I know how to live in the world of people and things. Yet the Indigenous idea of time as a circle is really much more nurturing and ultimately more life giving to me.

I invite you to join me...stop, drop and flop. Step out of linear time, even if just for a few moments and be receptive to what you discover there. Stop, pause, breathe. Drop in more deeply into your core, your source. Flop into the arms of the Divine.

And with a long, luxurious exhale, in just an instant, we are deeper in our center, where nothing is lacking, relaxed at home in our selves, wherever we are.

Ah yes, Spacious Being.

How about you? How do you strike the balance of being and doing?

Wednesday, January 13, 2010

Compassion For Haitians and All Humanity


Greetings, Lovers of Life!
This morning I read my friend Britt's post on the Earthquake in Haiti. I don't follow the "news" at all, partly because there is so much media brainwash and "bad" news reported. I relate to my friend Darren's teacher, Lee Lozowick, that it is important to 'make judicious choices about what kind of impression food we will eat.' In reference to films with suffering content, he says , "We should already be so deeply in touch with the reality of suffering, it should be such a cellular knowledge for us, that we hardly need to go to a movie to remind us of it." I agree.

The devastation and suffering in Haiti is part of daily life. It is not my daily life, yet a part of me and of humanity I cannot deny, even if it hurts to see it. The world has plenty of sorrow and devastation. We need not be resigned to it. Thankfully, trusted sources, like Britt can keep us up to speed on how to "do good" and make a difference. She offers several options for making donations and participating in relief and support efforts to Haiti.

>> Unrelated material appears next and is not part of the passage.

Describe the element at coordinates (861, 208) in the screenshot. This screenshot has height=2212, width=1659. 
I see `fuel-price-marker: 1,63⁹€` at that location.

According to the U.S. UNICEF press release: "Funds are urgently needed to provide safe water, temporary shelter systems, essential medical supplies etc. . . . Haiti is the poorest country in the western hemisphere and has a population of 9.6 million inhabitants, of which more than half are under 21 years old."

I saw photos of the Earthquake and instantly my heart ached with the suffering of the Haitians in their reality. In addition to making a donation towards relief efforts, I began to practice Tonglen. Tonglen is Tibetan for 'giving and taking' (or, sending and taking). Wikipedia says "in this practice, one visualizes taking onto oneself the suffering of others, and giving one's own happiness and success to others."

'It is a practice of 'using what seems like poison as medicine. Using suffering as the path to compassion for all beings.' Pema Chodron writes,"Tonglen reverses the usual logic of avoiding suffering and seeking pleasure and, in the process, we become liberated from a very ancient prison of selfishness... It awakens our compassion and it also introduces us to a far larger view of reality. It introduces us to the unlimited spaciousness that Buddhists call shunyata. By doing the practice, we begin to connect with the open dimension of our being...

Tonglen can be done for those who are ill, those who are dying or have just died, or for those that are in pain of any kind. It can be done either as a formal meditation practice or right on the spot at any time. "

Please, give yourself and all of humanity a gift. Read more about the simple steps to practice Tonglen, and make it a part of your daily, on the spot awakening of compassion. Donate your consciousness and loving kindness to the people of Haiti and to all of humanity.

And a special thanks to my mother in law,Terra, for introducing me to this practice. She is a Bodhisattva beacon and an awakener of compassion in the world.